Reputation: 19
I have two cases classes as below case class EmployeeDetails(id:Long, empName:String, dept:String) case class SalDetails(salary:Long, dept:String)
and created two dataframes out of them and did a average of salary for each department
val spark = SparkSession
.builder
.appName("Emp")
.master("local[*]")
.getOrCreate()
import spark.implicits._
val empDetails=Seq(
EmployeeDetails(1,"nachiket","IT"),
EmployeeDetails(2,"sanketa","Admin"),
EmployeeDetails(3,"kedar","IT")).toDF()
val salaryDetails=Seq(SalDetails(120000,"IT"),
SalDetails(35000,"Admin"),
SalDetails(300000,"IT")).toDF()
val commonFields=salaryDetails.join(empDetails,"dept").orderBy("salary")
val sortedFields= commonFields.groupBy("dept").avg("salary")
sortedFields.show()
output is similar to below.. so far so gud
+-----+-----------+
| dept|avg(salary)|
+-----+-----------+
|Admin| 35000.0|
| IT| 210000.0|
+-----+-----------+
as you can see average is calculated for 2 IT department employees and 1 Admin department employees. Along with the above output I need to show another column say "count" with output 1 and 2 for each row
Upvotes: 1
Views: 44
Reputation: 340
val sortedFields= commonFields.groupBy("dept").agg(avg("salary"),countDistinct("name"))

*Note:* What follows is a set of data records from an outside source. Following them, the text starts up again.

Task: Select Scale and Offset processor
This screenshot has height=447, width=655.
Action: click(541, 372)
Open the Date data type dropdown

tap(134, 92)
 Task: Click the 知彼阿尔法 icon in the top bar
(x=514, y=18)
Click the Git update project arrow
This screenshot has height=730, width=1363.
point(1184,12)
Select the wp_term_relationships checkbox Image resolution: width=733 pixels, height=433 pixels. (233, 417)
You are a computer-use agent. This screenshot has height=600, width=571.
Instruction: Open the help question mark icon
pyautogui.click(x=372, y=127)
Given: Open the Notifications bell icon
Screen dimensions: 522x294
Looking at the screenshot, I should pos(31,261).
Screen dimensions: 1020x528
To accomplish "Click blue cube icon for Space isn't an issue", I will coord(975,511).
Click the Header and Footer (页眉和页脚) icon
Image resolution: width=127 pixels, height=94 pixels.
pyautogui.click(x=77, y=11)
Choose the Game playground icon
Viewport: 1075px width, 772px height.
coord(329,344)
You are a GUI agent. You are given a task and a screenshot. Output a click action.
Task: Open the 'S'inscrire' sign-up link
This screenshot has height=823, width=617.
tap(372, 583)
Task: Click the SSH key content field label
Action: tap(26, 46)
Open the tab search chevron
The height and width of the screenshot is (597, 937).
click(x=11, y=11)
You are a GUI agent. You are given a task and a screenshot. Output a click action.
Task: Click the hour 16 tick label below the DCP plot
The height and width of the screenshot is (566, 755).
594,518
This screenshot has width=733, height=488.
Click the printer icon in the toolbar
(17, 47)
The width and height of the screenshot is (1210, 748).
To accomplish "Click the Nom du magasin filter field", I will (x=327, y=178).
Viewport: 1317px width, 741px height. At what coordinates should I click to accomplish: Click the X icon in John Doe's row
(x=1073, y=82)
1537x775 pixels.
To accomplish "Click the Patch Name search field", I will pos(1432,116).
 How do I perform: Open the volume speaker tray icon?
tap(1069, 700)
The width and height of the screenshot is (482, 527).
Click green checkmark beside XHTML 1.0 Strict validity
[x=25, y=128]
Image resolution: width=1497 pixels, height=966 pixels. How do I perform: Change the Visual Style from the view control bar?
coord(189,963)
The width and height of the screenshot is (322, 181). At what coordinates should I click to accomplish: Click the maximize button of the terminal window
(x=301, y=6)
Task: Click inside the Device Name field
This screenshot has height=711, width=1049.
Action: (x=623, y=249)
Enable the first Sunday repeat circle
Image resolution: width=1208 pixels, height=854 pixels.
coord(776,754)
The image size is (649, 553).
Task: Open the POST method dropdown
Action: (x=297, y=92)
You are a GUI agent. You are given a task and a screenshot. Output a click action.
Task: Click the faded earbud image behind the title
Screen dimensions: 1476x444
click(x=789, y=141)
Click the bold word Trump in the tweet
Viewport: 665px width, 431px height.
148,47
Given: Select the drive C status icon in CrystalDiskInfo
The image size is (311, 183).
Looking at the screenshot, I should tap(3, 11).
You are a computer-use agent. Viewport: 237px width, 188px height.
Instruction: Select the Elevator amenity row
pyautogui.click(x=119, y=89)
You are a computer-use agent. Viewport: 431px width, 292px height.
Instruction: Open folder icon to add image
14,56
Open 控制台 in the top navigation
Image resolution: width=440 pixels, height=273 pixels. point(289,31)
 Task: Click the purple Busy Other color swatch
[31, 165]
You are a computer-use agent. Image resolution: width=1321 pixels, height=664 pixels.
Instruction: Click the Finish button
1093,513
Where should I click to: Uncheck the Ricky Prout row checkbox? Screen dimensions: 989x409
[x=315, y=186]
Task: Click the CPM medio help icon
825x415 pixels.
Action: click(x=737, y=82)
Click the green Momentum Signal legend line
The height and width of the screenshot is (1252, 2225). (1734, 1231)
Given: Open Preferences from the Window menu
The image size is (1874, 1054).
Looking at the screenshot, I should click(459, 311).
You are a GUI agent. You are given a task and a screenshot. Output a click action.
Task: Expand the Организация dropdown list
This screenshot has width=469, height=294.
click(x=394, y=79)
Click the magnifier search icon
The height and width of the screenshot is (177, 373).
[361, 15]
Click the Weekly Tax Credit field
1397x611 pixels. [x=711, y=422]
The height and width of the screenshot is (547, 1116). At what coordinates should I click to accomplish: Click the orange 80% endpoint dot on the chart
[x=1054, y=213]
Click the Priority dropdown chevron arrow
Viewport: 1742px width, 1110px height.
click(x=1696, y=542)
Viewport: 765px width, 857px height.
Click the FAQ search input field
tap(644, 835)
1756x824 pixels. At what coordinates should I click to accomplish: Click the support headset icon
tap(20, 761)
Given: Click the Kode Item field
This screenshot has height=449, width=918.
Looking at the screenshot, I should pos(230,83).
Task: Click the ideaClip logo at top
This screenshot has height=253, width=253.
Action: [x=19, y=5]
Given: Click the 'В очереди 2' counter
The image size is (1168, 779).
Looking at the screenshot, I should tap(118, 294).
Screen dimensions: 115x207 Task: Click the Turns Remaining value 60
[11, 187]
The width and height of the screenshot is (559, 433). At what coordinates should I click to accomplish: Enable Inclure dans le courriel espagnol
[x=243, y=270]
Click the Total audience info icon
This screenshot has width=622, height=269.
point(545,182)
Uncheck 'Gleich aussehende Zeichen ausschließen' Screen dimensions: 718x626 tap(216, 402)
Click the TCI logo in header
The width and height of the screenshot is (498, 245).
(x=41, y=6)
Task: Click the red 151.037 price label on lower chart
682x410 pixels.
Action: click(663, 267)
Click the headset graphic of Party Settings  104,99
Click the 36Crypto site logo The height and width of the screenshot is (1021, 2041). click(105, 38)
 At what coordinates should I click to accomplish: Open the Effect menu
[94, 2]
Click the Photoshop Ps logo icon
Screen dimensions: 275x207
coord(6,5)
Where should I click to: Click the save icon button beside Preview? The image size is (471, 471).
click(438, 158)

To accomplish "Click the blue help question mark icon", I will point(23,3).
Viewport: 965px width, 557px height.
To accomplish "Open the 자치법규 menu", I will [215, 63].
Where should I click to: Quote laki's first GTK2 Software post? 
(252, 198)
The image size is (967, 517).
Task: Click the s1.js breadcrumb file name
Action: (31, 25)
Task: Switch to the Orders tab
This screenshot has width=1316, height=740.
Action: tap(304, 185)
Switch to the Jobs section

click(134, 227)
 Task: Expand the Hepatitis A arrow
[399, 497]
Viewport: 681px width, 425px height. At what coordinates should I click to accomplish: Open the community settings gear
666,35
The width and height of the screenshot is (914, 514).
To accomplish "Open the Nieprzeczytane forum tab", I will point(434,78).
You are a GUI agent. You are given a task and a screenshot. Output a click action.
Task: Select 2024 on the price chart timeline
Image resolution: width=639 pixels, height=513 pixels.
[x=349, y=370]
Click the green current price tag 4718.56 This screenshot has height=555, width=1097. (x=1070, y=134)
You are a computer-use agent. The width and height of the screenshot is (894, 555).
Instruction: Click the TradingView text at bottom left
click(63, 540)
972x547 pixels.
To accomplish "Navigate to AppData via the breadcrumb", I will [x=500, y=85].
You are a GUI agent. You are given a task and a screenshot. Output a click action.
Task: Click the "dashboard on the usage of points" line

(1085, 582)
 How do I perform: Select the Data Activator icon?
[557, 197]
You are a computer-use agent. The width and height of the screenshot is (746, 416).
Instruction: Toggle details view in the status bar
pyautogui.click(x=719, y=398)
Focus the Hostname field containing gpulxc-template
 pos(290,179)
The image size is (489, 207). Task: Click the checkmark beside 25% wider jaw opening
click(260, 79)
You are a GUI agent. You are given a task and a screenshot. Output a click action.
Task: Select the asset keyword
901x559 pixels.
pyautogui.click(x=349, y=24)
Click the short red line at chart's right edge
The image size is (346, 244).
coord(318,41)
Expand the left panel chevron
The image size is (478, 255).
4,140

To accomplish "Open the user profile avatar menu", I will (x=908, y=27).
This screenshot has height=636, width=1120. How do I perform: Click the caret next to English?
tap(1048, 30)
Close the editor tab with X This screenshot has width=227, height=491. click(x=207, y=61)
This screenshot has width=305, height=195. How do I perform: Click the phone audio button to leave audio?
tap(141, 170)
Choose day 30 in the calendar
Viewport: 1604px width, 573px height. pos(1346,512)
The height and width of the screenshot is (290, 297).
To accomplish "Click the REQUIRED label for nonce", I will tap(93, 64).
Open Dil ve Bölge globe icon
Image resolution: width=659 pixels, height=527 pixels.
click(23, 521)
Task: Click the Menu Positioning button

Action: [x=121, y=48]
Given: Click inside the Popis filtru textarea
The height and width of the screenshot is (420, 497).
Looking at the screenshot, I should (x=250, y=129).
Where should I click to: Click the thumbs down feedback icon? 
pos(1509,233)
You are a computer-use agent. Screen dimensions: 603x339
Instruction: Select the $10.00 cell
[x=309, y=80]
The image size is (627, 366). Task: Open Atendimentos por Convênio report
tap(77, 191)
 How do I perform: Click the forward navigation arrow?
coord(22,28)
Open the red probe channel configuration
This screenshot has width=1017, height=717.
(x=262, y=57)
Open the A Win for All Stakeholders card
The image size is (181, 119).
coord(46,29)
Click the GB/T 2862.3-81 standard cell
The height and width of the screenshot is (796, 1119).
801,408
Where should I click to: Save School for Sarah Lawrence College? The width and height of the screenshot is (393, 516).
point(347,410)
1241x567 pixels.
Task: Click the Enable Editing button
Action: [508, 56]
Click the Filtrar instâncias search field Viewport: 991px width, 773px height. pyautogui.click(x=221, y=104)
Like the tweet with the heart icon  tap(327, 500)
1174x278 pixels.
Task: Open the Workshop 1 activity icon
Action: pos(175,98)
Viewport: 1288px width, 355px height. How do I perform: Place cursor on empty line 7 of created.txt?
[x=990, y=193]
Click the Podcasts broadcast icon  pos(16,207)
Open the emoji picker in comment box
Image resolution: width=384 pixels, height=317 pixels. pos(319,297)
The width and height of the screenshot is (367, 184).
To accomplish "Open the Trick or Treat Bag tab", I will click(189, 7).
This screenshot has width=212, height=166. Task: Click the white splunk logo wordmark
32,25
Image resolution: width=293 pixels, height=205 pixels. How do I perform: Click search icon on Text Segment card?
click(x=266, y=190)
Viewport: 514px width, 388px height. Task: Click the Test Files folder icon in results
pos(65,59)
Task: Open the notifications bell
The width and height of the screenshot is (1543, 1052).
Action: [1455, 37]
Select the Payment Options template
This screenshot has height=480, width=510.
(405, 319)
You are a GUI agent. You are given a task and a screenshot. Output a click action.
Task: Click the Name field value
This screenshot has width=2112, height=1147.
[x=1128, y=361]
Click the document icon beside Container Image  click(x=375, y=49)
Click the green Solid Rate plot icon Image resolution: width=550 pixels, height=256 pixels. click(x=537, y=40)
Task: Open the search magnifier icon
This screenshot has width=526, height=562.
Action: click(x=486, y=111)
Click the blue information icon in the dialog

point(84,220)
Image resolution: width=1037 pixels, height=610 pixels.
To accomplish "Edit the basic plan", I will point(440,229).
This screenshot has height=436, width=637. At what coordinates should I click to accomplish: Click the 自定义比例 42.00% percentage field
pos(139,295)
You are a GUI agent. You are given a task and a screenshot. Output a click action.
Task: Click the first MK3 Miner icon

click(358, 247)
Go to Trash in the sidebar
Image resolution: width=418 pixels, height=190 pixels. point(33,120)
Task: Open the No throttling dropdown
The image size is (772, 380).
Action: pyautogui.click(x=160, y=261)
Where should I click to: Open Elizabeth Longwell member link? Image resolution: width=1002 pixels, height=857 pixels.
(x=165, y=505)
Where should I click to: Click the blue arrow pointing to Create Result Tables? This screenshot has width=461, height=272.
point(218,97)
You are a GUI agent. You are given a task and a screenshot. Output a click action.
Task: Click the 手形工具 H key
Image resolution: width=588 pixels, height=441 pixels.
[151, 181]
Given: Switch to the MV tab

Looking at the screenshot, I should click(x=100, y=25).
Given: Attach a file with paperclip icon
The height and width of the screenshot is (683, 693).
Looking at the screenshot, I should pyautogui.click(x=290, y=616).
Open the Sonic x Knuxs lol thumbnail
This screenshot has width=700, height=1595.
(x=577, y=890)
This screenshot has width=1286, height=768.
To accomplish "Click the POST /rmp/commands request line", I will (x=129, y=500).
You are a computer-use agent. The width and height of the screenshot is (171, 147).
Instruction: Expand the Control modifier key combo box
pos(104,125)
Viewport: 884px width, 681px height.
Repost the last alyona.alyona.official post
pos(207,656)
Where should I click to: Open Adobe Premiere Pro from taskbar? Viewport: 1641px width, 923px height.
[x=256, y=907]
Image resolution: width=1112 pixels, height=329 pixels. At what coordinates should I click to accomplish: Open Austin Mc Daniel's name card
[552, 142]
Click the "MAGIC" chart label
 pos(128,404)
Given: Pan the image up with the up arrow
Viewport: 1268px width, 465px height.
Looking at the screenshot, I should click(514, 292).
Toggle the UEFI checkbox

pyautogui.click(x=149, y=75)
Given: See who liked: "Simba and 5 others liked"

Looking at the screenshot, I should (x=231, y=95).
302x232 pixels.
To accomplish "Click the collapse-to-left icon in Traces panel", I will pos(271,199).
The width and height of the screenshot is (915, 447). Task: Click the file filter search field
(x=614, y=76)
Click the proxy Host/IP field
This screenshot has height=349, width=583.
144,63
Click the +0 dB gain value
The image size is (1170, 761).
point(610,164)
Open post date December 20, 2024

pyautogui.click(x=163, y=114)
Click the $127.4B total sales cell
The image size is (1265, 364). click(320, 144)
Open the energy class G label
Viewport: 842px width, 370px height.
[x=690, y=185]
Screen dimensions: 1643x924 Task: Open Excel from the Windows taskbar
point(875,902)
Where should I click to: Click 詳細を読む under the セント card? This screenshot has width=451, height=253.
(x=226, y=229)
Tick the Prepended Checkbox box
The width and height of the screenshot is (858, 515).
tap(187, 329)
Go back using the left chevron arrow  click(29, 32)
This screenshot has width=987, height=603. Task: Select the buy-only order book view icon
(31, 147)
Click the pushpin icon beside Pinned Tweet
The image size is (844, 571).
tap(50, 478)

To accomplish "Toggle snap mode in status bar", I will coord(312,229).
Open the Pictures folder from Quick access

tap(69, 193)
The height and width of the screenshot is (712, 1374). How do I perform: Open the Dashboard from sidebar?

will give you the desired result.
However I see a problem with the above logic, since there are multiple entries for 'IT' department in SalDetails, this will yield incorrect results for commonFields. Not sure if that is intended. Rather you can think of having employee_id and salary in the SalDetails and join the two dataframes based on employee ids.
Upvotes: 1